The Pain Point
Claude Code, Cursor, GitHub Copilot and other AI coding tools are smart enough to handle most programming tasks—but they also frequently make “shouldn’t-have-made” mistakes.
Andrej Karpathy systematically observed typical LLM coding pitfalls over the past months and compiled these observations into a CLAUDE.md file. Community member forrestchang packaged it as a reusable skill set, and it surpassed 102,000 stars on GitHub within a week.
This isn’t a “tool”—it’s a “code of conduct.” Telling AI coding assistants “what NOT to do” is often more valuable than “what TO do.”
Core Rules Breakdown
The core logic of Karpathy Skills: LLM coding problems aren’t about “not smart enough,” but about “behavioral pattern bias.” Here are key rule categories:
1. Don’t Over-Abstract
LLMs tend to create abstraction layers for every function, even when the project just needs a simple script.
2. Don’t Skip Tests
LLM-generated code often “looks like it runs” but lacks test coverage. The skill file mandates:
- Every new function must come with at least one test case
- When modifying existing code, check if tests pass first
- Don’t delete tests that “seem redundant”
3. Don’t Assume Dependencies Are Available
LLMs frequently reference packages not yet installed or deprecated APIs. Rules require:
- Check package.json / requirements.txt before referencing new dependencies
- For uncertain APIs, consult documentation rather than “generating from memory”
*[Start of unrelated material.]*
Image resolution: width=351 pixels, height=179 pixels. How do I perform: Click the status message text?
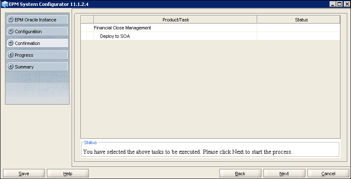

- Version locking: don’t use
*orlatest
4. Don’t Ignore Error Handling
This is the most common defect in LLM coding:
| Error Type | LLM Default Behavior | Karpathy Rule |
|---|---|---|
| Network requests | Assumes always succeeds | Add timeout, retry, error callbacks |
| File operations | Assumes file exists | Check existence, handle missing case |
| User input | Assumes correct format | Validate, sanitize, reject invalid input |
| Concurrent operations | Assumes no race conditions | Add locks or atomic operations |
5. Maintain Consistent Code Style
LLM-generated code style is often inconsistent across contexts. Rules require:
- Follow the project’s existing naming conventions
- Don’t mix different styles in the same file
- When modifying code, keep the surrounding code’s style
Why 102K Stars?
This project’s explosive growth reflects three trends:
- Claude Code’s proliferation: More developers use Claude Code for daily coding, but default behavior is often “almost right”
- Engineering of Prompt Engineering: From “manually tuning prompts” to “solidifying best practices with CLAUDE.md”
- Karpathy’s influence: As a top technical evangelist in AI, his systematic observations on LLM coding behavior carry natural persuasiveness
How to Use
Method 1: Put in Your Project
# In your project root
curl -O https://raw.githubusercontent.com/forrestchang/andrej-karpathy-skills/main/CLAUDE.md
# Or copy content to your existing CLAUDE.md
Method 2: Global Claude Code Config
# Global effect (all projects)
mkdir -p ~/.claude
cp CLAUDE.md ~/.claude/CLAUDE.md
Method 3: Combine with Other Skills
This project can be combined with mattpocock/skills (48K stars, “Skills for Real Engineers”):
| Project | Focus | Best For |
|---|---|---|
| Karpathy Skills | LLM coding behavior correction | Reduce LLM-generated bugs |
| Matt Pocock Skills | TypeScript/engineering best practices | Improve code quality |
| Both combined | Behavior + quality | Best results |
Limitations
Karpathy Skills isn’t a silver bullet:
- It doesn’t replace code review: AI still needs human review
- More rules = stronger constraints: Some scenarios may need temporary rule disabling
- LLMs are evolving: As models improve, some rules may become redundant
- Project differences: Different projects have different coding standards, requiring customization
Action Items
- Today: Put CLAUDE.md in your Claude Code project
- This week: Observe AI coding behavior changes, record which rules are most effective
- This month: Customize and add/remove rules based on your project characteristics
- Ongoing: Follow Karpathy and other tech leaders’ new observations on LLM coding behavior
The next leap in AI coding tools isn’t “smarter”—it’s “more reliable.” Karpathy Skills represents a pragmatic path: rather than waiting for models to learn not to make mistakes on their own, first tell them which pitfalls to avoid.